A graduate of MIT and Harvard, Su Meng says his company, Origin Space, will help humankind make the transition to living and working on the moon.

Gavin: Can you briefly introduce yourself and tell me a bit about Origin Space?

Su: I'm the founder and CEO of Origin Space, a commercial aerospace company whose long-term goal is to do space mining. We've tried to find resources outside of Earth, such as on asteroids, small bodies of rocks moving around the earth, and on the moon.

In the future, people may go to the moon for the long term and set up permanent stations there. They may even build villages with hundreds or thousands of people. So you have to really take advantage of the in situ resources on the lunar surface.

We try to build spacecraft to carry stuff from the earth’s surface to the moon. While doing that, we also build space telescopes, which can map the lunar surface, and the asteroids moving around the earth.

Gavin: It’s a bit like a sci-fi movie.

Su: When I was a PHD student at Harvard, people thought this might happen in 20 years or more. But I think people will take advantage of resources in space and build a space industry by the end of this decade.

Gavin: When you talk about space resources, do you mean metals, non-metals, water?

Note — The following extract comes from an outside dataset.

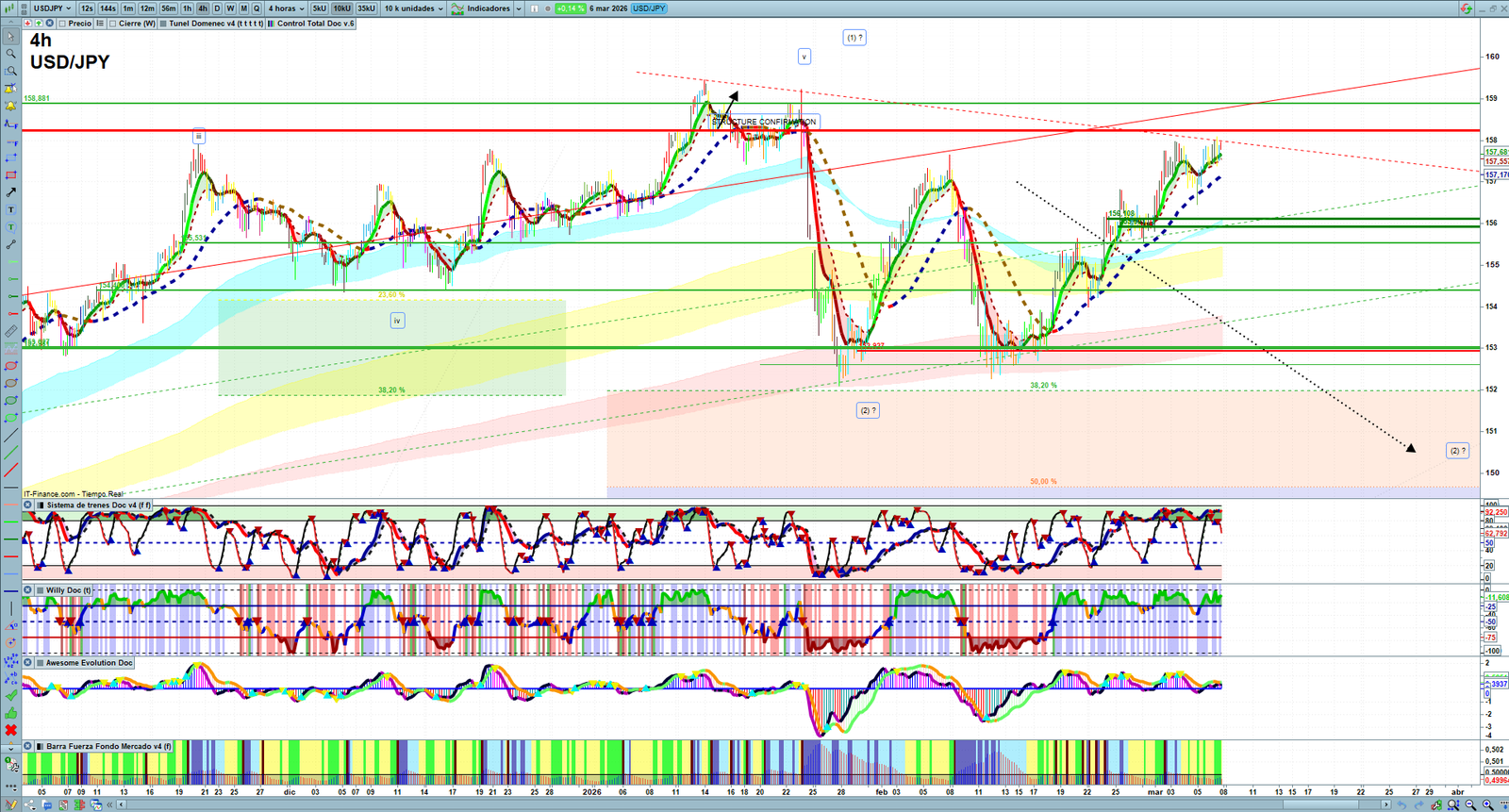
Task: Toggle the Precio checkbox
Action: [x=62, y=24]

Su: Silicon, metals, and other resources will be important. But within this decade, our first priority is water. That’s because water is made of hydrogen and oxygen. These are propulsion fuels. We have to fuel our spacecraft before it can do anything, just like oil.

Gavin: How does digitalization feed that or fuel that exploration?

Su: By launching hundreds of satellites, we monitor the sky and find all the possible resources, and all the possible places where we will launch spacecraft later to get those resources out. We also have hundreds of satellites which monitor the earth just like a CCTV camera.  

Gavin: Some SMEs hesitate to fully embrace digitalization. What's your message to them?

Su: I think it depends on the industry. But it’s certainly affecting aerospace. With computers, with AI and all these new tools, we have totally new ways to design a spacecraft. You don't have to test the satellite with vibration in the vacuum chambers hundreds of times. You collect measurement data, then do a lot of simulations, use the right software and you can do much more optimized design than before. So digitalization is really helping this field.

Gavin: So you're basically saying we should be excited by digitalization. This is the future and there's no point in resisting it.

Su: Exactly. It's more than exciting. You know, my Ph.D. advisor and postdoc supervisor are now AI experts. They basically moved from being astronomers to being AI scientists. My supervisor at MIT, Max Tegmark, even wrote a book, called Life 3.0. The subtitle is, “Being human in the age of artificial intelligence.”

When I was at MIT 10 years ago, and he maybe had just started writing this book, he mentioned that AI was going to change the world.

I felt like this was science fiction— it's not going to happen within my lifetime.

But now, it's like, I realize he was basically talking about OpenAI [Chat GPT] before it even existed. Yeah, it's amazing to see how things go.